▶ WHAT THE TASK REQUIRES:
The records below need to be set down again exactly; their images stay out.

[Collected data]
────────────────
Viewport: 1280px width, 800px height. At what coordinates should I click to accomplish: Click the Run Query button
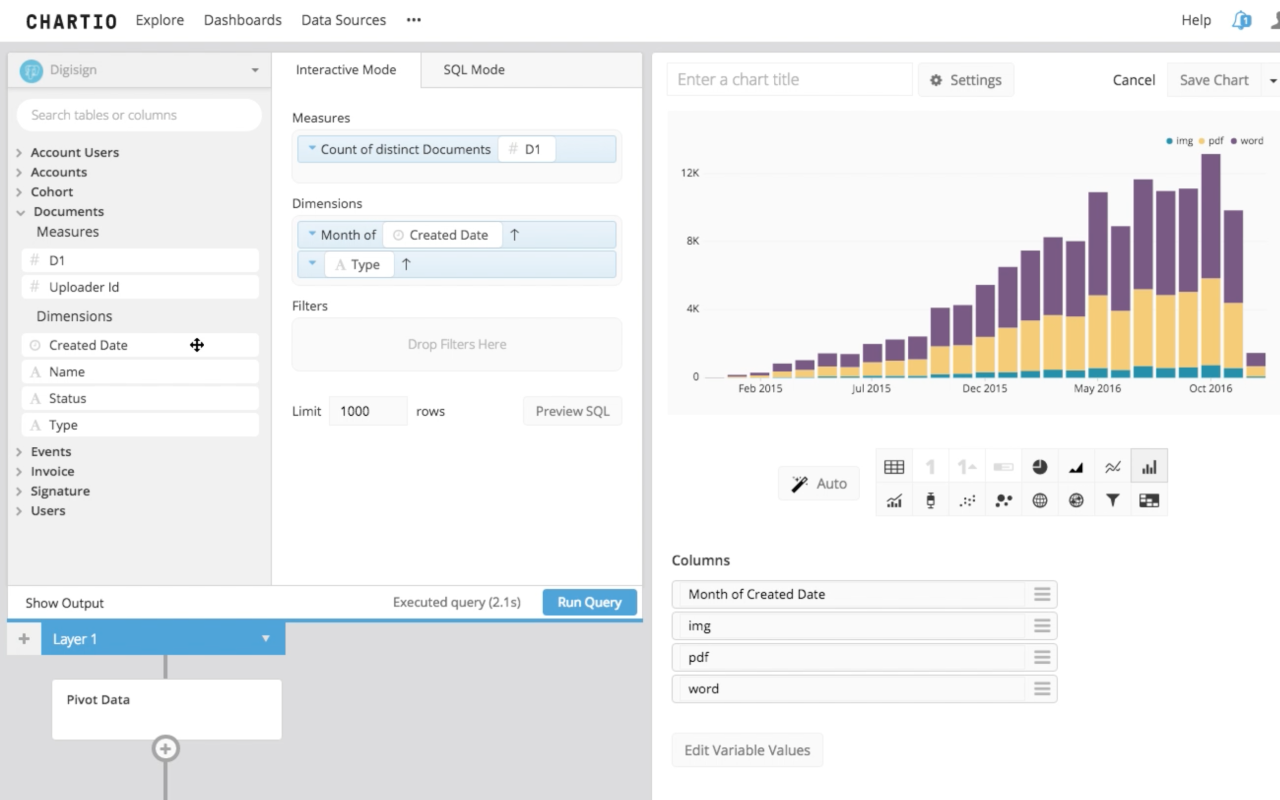click(589, 602)
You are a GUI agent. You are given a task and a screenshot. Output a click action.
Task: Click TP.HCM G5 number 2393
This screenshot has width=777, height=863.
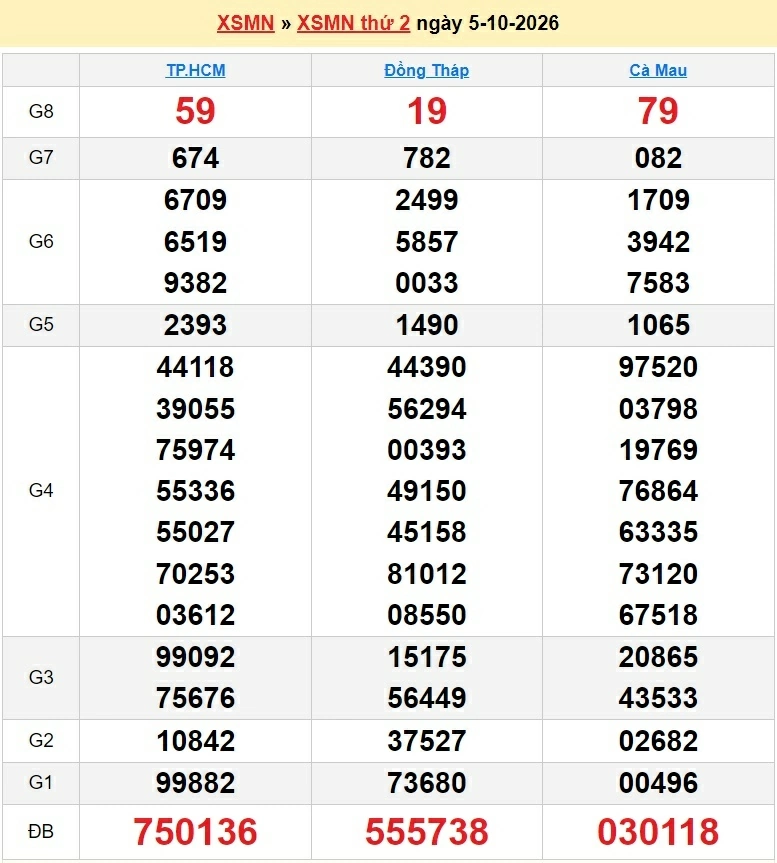pyautogui.click(x=195, y=325)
────────────────
▶ WRITTEN RESPONSE:
Viewport: 1280px width, 800px height. At what coordinates should I click to accomplish: Click the Run Query button
click(589, 602)
You are a GUI agent. You are given a task and a screenshot. Output a click action.
Task: Click TP.HCM G5 number 2393
This screenshot has width=777, height=863.
pyautogui.click(x=195, y=325)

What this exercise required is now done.